Pectus excavatum is a chest-wall deformity that affects roughly one in 400. Instead of the breastbone being flush against the chest, it sinks in. Measured on a scale called the Haller index, anything above an index of 3.2 is considered severe. Kinnaman’s index was a seven or an eight.

“It’s something that’s survivable,” Kinnaman explains. “But it’s a condition that grows worse over time: your posture becomes worse; your stamina worsens as your heart is not given room to pump. By correcting it you can add years to your life.”

For a condition this severe, doctors had to insert two curved metal bars across his chest. Then the bars are turned to force the chest out and then the bars are wired to his ribs. The operation changed his life for the better. He doesn’t feel self-conscious whenever he removes his top. Six weeks after his surgery, he had to do reshoots for Suicide Squad. It was a fight sequence but Kinnaman sucked it up. “Would you like to feel it?” He asked.

He raised his arm like an invitation. I reached out and felt the spot, where the metal bars are, beneath the fabric and skin.

That’s an interesting party trick, I say. Kinnaman could only chuckle in response.

“It’s funny, if you ask me to say a line from a movie that I’ve been in before, I can’t. Not one line from any movie that I’ve done but I once did a monologue that was one hour and 30 minutes and I knew it by heart after 10 days.”

Kinnaman used to opine that as a Swedish-American, growing up with dual cultures gives him a better perspective of the world but that also left him feeling like he doesn’t belong. He jumps from place to place, leading a nomadic existence.

“But I think,” he says as though he had stumbled upon some great truth a long time back, “I don’t wanna travel so much any more. Home. That’s where I’d like to be. I have two bases: one in Venice, LA and the other, an hour outside Stockholm.

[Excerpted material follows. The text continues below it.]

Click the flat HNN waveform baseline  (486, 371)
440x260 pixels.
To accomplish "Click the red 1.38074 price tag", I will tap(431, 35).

“Growing up, my family didn’t have any money. We lived in this tiny little cottage that was in the middle of the woods. Now, I have this piece of land, where my family lives. This past midsummer was the first midsummer that we all spent together.

“That’s my new happy place.”


Joel Kinnaman looks like a man who has placed the final piece in that mystery of his life. He has stopped worrying about how he’s perceived by the public. He has exorcised people who have “struggled with jealousy, who don’t have a natural inclination towards generosity”. He has zero tolerance against bullshit. He likes how his career is shaping up—aside from Suicide Squad 2, For All Mankind is now filming a second season, and Kinnaman has three films coming out: The Informer; The Sound of Philadelphia and The Secrets We Keep; the last two, he avers, are his best work. “People who have watched me for a long time, it will remind them of my early career and for people who recently followed me, they will see a new side of me.

“I have goals that I’d like to achieve. Actor awards are such bullshit… until you get one. But yeah, that would be great. In future, I’d definitely want to be in a producing role and at some point, I’d like to also direct.

“I’ve said that I’d direct in five years time for about 10 years now.” That might change. His life is still a long and open road ahead.


Schrodinger’s cat posits two states that the creature can be in—dead or alive. But what if there’s a third option. That within the confines of the box, the cat is not there. It’s escaped. Unburdened from the stipulations of a thought experiment, free to do what it wants.